On 30 June 2011 two people were sick but there were only seven people left in the group on that date (one had died and two had been lost to follow-up), so
Prevalence = 2 ÷ 7 = 29%
Incidence proportion (cumulative incidence)
This tells us the proportion of a population ‘at risk’ of developing a disease who actually became ill during a specified time interval (Equation (2.5)). It is also the probability or average risk that an individual will develop the disease during the period: if 30% of people in a population develop a disease then each individual has a 30% chance of developing it themselves. It is important to note that this is the average risk for the population, the risk for any individual is either zero (they won’t develop the disease) or one (they will).5 With the exception of some rare genetic diseases such as Huntington’s disease where all those who carry the aberrant gene will eventually develop the disease, this individual risk is usually unknown or unknowable, making accurate predictions for individuals in the clinical setting almost impossible.
In the example, 4 of the 10 people who were at risk at the start of the study developed the disease, but three were lost to follow-up and we do not know whether they developed the disease. This means that we cannot accurately calculate the incidence proportion or risk at seven years, but a minimum estimate would be
IP = 4 ÷ 10 = 40% in seven years
This is assuming that none of those lost to follow-up developed the disease.
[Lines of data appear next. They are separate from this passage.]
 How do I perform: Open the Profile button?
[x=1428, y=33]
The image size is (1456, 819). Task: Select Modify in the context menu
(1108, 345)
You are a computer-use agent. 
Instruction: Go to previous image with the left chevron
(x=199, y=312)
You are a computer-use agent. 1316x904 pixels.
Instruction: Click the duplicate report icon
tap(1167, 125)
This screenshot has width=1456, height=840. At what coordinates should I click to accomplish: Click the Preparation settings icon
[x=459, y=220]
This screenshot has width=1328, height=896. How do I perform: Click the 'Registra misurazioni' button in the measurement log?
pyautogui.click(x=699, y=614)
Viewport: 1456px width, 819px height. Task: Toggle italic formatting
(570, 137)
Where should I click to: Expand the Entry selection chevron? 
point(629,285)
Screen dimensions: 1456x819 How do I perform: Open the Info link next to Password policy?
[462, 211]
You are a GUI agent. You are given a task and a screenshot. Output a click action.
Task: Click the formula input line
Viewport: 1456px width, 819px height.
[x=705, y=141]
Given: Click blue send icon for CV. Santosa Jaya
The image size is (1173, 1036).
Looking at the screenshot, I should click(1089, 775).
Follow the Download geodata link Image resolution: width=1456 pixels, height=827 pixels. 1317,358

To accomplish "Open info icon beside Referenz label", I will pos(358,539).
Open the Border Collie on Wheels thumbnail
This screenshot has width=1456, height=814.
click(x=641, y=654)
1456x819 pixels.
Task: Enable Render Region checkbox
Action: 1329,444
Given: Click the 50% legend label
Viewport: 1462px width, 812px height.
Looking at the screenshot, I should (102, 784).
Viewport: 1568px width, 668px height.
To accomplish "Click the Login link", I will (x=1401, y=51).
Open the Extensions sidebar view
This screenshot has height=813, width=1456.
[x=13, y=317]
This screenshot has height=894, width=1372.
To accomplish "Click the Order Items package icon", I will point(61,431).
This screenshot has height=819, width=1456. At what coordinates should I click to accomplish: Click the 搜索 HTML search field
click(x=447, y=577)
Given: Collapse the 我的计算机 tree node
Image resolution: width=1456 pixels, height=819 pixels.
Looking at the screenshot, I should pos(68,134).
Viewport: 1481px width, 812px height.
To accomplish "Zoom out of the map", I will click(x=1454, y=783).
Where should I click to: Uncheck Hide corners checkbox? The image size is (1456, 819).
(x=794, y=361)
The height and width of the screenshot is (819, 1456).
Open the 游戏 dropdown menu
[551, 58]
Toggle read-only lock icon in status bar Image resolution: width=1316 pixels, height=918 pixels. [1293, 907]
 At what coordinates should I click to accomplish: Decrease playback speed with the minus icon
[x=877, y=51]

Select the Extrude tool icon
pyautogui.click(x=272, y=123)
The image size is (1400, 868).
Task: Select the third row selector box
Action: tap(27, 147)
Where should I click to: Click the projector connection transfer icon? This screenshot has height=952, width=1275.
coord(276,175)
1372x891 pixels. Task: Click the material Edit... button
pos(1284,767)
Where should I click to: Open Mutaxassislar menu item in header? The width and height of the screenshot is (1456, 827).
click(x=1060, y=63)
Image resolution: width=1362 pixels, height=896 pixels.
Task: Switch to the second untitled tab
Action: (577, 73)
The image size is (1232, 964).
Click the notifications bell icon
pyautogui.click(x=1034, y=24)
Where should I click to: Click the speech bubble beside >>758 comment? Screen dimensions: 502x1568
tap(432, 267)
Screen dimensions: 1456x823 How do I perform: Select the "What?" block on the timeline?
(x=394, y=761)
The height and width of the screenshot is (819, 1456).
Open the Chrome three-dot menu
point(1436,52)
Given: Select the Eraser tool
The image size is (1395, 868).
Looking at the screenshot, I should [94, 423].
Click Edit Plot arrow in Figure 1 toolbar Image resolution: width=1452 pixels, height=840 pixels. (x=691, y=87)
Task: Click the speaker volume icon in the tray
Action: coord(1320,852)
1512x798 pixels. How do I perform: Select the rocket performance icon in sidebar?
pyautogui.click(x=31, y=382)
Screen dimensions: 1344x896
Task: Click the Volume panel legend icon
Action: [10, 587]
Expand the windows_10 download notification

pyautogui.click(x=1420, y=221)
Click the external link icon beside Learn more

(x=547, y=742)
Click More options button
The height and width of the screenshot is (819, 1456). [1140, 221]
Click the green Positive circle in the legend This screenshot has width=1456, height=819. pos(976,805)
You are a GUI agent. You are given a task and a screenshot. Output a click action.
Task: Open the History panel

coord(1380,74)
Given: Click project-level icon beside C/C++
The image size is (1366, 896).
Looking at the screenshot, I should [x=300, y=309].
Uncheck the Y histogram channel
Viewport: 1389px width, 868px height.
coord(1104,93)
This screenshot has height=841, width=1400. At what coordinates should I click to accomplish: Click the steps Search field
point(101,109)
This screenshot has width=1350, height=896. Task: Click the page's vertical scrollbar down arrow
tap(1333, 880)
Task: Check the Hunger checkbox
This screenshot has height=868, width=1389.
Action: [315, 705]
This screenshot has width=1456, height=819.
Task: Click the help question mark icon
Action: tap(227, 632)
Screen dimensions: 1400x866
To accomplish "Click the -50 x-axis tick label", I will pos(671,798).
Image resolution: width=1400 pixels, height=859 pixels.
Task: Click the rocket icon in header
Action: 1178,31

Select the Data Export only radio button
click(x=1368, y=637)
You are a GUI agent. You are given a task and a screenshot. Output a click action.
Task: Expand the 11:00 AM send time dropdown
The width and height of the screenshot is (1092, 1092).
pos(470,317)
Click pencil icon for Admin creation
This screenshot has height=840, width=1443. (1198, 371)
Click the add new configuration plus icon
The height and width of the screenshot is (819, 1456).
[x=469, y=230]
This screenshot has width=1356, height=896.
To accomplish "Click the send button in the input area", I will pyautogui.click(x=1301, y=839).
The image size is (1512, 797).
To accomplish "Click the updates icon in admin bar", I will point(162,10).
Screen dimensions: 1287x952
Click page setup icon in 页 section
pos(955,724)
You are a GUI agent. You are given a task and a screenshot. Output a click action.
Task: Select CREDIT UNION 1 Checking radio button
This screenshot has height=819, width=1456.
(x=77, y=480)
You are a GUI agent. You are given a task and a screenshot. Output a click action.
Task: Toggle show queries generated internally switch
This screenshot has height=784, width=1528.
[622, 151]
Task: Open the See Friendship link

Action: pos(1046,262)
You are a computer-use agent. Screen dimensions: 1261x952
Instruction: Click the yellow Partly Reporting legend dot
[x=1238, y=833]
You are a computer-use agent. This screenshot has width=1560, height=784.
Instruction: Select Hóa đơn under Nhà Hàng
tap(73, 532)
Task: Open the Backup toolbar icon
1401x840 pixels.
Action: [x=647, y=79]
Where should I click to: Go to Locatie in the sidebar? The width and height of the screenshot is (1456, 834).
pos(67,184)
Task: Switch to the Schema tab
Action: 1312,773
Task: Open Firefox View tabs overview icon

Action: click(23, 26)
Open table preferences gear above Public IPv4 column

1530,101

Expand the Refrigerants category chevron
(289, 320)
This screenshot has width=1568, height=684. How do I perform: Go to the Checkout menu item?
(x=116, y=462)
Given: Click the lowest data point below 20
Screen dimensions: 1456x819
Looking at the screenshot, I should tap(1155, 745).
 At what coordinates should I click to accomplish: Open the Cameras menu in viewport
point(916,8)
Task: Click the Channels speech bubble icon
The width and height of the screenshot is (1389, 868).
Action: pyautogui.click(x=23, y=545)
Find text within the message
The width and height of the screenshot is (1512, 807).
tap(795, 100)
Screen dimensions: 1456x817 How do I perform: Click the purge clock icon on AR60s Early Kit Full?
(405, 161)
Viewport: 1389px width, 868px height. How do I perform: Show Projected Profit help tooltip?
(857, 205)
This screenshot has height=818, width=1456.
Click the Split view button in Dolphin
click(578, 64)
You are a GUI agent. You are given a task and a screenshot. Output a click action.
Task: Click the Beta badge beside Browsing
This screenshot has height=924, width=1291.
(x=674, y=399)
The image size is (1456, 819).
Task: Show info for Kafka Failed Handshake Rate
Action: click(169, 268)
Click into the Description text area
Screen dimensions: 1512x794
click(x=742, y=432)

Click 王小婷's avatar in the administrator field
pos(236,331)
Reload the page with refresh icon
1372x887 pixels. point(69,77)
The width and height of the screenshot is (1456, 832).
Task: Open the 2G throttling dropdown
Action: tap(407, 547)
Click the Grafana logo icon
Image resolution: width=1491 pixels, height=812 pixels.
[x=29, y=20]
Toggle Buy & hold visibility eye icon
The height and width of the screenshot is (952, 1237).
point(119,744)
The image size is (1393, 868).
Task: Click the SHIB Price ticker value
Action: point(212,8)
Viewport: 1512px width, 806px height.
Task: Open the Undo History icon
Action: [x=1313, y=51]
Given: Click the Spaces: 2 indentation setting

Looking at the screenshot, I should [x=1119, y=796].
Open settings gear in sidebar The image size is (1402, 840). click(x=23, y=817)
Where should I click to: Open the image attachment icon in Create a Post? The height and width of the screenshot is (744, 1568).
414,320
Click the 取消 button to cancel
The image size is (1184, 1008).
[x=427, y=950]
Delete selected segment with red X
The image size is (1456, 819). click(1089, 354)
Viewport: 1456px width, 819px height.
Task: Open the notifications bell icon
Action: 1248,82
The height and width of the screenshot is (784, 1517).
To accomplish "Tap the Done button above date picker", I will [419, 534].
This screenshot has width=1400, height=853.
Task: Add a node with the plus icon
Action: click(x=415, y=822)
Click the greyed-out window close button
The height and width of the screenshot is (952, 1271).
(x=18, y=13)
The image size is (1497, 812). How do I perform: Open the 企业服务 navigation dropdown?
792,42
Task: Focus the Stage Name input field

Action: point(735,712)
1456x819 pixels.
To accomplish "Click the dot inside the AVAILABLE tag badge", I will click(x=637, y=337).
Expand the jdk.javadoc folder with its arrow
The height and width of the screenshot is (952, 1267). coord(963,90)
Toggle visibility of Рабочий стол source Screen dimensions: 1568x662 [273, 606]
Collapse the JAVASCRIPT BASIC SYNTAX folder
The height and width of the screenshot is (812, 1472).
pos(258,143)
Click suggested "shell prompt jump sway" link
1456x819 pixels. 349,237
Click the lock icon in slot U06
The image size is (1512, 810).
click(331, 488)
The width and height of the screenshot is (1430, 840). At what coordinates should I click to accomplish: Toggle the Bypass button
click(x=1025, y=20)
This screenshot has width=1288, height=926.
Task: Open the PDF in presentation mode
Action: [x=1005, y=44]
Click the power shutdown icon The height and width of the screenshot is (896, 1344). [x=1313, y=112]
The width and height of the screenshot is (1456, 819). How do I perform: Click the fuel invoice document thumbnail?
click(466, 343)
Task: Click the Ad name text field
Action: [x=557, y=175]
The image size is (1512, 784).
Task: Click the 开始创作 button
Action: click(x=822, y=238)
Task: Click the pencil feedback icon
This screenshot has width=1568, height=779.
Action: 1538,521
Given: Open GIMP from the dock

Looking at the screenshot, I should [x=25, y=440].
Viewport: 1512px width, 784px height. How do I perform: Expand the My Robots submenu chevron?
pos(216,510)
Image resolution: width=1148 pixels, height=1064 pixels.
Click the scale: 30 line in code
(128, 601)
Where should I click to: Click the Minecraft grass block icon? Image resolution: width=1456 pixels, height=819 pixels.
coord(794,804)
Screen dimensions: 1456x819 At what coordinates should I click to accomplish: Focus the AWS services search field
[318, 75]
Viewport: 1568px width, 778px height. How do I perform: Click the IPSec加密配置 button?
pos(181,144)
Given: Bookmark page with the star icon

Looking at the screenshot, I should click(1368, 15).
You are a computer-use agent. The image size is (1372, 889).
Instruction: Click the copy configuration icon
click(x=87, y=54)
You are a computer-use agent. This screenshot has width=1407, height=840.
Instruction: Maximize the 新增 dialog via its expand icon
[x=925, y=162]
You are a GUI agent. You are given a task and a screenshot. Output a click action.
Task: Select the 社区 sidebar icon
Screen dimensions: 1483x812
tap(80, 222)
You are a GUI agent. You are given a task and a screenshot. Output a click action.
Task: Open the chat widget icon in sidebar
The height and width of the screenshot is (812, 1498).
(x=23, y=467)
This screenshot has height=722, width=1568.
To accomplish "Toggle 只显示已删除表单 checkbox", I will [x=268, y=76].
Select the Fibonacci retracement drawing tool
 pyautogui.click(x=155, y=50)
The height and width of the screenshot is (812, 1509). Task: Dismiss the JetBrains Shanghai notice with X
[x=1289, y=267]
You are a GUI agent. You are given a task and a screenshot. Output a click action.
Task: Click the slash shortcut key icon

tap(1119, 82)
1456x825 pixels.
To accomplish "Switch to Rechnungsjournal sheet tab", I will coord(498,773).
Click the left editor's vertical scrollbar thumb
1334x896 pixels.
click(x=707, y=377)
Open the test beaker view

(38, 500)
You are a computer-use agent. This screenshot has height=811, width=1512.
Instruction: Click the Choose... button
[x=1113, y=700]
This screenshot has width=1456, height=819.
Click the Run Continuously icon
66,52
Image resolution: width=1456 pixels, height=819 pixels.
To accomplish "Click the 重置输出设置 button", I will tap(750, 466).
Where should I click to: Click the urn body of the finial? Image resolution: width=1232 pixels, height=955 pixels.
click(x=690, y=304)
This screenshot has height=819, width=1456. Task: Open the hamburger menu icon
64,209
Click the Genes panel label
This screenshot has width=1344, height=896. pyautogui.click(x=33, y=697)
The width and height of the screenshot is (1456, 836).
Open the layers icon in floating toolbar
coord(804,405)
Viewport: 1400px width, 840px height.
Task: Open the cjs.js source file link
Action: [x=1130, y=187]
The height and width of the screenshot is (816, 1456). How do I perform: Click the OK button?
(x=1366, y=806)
If any of them had developed the disease then the true risk would have been higher than 40%. The maximum estimate of the incidence proportion would assume that all three of the missing people developed the disease:
IP = 7 ÷ 10 = 70% in seven years
Note that we could calculate an accurate incidence proportion at two years – because we do have complete follow-up to that point:
IP = 1 ÷ 10 = 10% in two years
One type of study in which the study group is clearly defined and loss to follow-up is usually minimal is a clinical trial (see Chapter 4) and this means that the incidence proportion is an appropriate and common measure of outcome in this type of study. However, the field of clinical epidemiology has developed its own terminology for what we call the incidence proportion (see Box 2.5).